After having understood your process, it’s time to pick the tools you’ll be using to perform these operations. Be open minded when considering which language, framework, or platform may be the best fit for your operation. Some languages are better suited for specific operations, and even if you segment your codebase a little bit for the sake of being efficient, the tradeoff may be worth it!  

If you find you have a process with multiple steps, consider treating each of them as an opportunity to pick the right tool for the job. If you use something like AWS Lambda, each step of your process can be handled in a different language. You could have Python, Node, Go, and C# in the same workflow. Not necessarily something we would recommend, but you should explore which language fits the step you’re working on!   
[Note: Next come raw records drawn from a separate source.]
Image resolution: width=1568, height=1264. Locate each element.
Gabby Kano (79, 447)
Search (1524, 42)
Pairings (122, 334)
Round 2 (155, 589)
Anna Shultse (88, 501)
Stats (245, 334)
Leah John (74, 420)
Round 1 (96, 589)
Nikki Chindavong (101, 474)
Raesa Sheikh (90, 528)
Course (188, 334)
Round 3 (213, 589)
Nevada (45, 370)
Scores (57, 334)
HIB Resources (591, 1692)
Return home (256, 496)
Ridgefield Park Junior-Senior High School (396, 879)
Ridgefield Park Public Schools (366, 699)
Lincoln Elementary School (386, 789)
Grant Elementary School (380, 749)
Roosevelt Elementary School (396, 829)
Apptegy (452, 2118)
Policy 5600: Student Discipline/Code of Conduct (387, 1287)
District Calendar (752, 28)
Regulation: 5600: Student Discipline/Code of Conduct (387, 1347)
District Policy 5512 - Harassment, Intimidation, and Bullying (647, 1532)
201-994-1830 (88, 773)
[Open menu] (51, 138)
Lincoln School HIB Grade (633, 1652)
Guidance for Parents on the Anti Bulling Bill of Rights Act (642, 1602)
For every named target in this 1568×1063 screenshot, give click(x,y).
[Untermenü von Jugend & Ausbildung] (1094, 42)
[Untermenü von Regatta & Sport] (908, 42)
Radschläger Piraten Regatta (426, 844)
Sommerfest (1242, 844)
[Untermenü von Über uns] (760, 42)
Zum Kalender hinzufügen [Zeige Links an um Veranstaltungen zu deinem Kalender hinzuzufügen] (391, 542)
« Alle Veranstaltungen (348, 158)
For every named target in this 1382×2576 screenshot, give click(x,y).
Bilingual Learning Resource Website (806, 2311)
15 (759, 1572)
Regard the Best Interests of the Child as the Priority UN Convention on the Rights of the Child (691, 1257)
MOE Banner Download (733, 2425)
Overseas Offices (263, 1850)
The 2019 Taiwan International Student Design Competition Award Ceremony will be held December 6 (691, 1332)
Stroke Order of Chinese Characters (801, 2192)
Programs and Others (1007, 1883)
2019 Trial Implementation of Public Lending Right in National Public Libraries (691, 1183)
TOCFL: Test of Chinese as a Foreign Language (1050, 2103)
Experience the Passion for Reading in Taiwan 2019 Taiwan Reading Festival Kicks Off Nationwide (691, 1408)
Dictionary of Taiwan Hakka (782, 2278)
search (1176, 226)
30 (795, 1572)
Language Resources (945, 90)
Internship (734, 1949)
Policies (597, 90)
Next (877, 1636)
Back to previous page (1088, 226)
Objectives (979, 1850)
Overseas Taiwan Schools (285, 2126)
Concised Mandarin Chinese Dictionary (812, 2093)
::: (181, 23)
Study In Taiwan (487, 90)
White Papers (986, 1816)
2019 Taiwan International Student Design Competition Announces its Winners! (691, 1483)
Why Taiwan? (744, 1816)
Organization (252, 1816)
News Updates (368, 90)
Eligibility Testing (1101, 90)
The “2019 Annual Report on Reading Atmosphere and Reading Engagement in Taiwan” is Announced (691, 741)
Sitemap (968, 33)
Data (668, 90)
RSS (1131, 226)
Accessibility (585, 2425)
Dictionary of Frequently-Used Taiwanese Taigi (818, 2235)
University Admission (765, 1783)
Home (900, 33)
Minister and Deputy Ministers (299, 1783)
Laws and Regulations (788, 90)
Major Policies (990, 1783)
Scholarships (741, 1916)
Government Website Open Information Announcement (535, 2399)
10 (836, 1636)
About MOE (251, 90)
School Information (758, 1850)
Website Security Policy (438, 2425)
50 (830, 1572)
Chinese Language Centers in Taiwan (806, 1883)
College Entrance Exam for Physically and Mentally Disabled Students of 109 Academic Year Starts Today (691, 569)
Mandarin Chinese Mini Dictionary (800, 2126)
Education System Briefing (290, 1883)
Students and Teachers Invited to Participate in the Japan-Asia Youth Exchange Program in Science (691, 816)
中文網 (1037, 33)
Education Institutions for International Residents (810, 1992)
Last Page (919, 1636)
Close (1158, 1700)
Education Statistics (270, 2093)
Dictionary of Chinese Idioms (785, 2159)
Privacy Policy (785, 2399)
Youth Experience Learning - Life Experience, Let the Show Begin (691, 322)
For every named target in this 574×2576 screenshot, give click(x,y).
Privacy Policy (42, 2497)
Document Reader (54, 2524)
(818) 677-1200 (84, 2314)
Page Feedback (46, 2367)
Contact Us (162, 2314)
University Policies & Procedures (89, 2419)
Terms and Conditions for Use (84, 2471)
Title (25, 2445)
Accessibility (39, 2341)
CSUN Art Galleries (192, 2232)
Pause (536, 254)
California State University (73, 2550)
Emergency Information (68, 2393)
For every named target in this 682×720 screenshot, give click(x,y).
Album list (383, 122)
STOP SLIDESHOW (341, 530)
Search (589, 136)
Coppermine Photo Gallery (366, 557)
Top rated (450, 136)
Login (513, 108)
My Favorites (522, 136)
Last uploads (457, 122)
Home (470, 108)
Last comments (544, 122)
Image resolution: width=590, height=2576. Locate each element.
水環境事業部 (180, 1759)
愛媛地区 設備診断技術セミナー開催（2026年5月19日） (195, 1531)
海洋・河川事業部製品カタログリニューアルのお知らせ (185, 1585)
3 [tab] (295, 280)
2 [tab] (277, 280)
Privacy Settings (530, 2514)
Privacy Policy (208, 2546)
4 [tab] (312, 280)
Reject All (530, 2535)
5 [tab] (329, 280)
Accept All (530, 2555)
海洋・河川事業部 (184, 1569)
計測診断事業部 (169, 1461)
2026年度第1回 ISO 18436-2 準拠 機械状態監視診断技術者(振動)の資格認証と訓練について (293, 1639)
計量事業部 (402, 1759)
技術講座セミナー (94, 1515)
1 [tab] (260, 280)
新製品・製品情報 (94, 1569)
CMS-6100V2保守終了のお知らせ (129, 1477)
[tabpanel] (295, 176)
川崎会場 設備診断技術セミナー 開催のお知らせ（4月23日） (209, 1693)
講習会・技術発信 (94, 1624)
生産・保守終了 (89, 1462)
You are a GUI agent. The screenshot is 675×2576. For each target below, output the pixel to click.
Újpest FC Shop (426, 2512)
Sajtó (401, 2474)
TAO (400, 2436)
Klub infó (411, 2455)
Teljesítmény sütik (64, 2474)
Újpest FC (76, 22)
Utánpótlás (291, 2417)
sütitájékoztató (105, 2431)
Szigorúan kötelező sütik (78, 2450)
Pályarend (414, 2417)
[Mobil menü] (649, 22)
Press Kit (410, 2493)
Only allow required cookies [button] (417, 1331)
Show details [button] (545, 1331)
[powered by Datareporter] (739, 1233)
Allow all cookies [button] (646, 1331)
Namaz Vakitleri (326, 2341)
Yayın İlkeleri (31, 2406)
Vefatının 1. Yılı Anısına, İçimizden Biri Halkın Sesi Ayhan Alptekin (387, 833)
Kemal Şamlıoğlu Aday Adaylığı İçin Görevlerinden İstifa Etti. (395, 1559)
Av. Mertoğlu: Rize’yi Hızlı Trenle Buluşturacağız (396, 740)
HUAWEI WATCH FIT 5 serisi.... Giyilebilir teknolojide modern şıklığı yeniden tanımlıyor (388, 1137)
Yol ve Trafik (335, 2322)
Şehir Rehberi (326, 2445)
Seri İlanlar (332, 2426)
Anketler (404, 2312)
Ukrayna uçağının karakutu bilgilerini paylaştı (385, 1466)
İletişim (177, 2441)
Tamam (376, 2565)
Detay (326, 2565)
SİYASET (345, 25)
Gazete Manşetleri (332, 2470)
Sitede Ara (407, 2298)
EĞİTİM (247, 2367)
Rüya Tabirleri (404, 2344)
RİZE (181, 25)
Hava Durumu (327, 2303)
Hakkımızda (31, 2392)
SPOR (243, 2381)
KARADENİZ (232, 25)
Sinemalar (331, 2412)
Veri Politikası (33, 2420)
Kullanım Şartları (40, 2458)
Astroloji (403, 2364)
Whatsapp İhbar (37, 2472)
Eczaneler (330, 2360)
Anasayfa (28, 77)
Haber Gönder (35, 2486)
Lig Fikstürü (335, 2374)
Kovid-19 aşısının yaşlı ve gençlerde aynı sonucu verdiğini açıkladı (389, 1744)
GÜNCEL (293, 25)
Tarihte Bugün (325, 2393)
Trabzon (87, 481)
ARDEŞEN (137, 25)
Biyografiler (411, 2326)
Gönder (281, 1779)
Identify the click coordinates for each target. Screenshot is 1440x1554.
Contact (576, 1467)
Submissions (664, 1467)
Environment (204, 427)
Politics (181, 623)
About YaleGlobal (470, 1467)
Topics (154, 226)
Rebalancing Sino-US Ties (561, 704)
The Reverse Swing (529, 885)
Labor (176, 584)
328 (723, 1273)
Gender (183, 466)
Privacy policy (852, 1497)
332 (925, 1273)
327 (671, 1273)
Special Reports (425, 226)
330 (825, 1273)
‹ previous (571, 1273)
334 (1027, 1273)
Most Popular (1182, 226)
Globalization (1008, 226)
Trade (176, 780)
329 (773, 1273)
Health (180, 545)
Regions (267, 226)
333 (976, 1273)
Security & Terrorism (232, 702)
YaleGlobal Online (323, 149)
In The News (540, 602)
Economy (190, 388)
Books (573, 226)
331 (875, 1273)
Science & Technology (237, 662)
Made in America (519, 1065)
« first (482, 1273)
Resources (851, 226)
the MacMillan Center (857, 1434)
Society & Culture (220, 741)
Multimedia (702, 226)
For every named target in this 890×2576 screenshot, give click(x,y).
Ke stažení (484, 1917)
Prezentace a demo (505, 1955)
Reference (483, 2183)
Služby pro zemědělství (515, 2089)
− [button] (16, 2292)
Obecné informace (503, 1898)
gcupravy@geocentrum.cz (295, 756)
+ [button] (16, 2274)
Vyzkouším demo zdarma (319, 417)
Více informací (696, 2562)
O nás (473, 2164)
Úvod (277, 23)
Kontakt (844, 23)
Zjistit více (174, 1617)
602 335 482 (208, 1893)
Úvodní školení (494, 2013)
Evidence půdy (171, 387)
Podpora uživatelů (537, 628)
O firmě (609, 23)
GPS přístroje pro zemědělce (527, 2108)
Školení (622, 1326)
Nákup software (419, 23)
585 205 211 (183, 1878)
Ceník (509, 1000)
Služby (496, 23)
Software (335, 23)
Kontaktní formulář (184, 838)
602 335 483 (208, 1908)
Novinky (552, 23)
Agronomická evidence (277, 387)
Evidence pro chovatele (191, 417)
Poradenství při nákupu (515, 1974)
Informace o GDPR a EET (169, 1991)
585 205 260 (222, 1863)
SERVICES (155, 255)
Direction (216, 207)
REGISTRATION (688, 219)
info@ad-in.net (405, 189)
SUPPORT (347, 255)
Identify your bottlenecks 

Every process will end up having a single step that takes the most time. Often this one step will be the most time-consuming by a factor of 10 or more. This can present an opportunity to make significant progress in improving your workflow. Why spend time optimizing a step that takes seconds, when you have another that takes minutes? Focus on the steps with a potentially high return on investment. 

Another consideration when looking at your bottlenecks is to examine whether there are ways to organize your flow in such a way that some shorter processes can run in conjunction with your most time-consuming step. For instance, if your users are waiting for validation of data, you may be able to immediately respond with the validation of results and start a separate job to process the data.  

Practical Examples 

Choosing the right language 

Softrams just recently set a new benchmark for the number of records it was able to extract from almost 2500 files when it processed 4.26 billion records in a single data extraction. These operations involve a lot of Input/Output operations, and originally was written in NodeJS. Deciding to take advantage of the multi-threading capabilities of GoLang, we were able to reduce the time it took to process a single file from almost 16 minutes a file, to about 6 minutes a file. Over 2500 files, this type of change saved the process over 400 hours of processing time! 

Letting the database do the work 

One of our engineers worked at a company that needed to process between 200,000 and 500,000 records ever hour. Originally this job was written in PHP using a PostgresSQL database, and the process would load chunks of records into memory before processing them. This meant that they could only process a certain number of records at once, and the entire process took almost twenty minutes every hour. One engineer was able to move a core piece of processing logic to the query that fetched these records originally, which substantially reduced the computations that were required in-memory. This reduced the processing time from nearly 20 minutes to less than a minute per job.  

Summary

Memory is cheap, but don’t limit your system by neglecting a sound approach when dealing with large data. Be intentional about your process and set yourself up for success to scale 10x when you need to.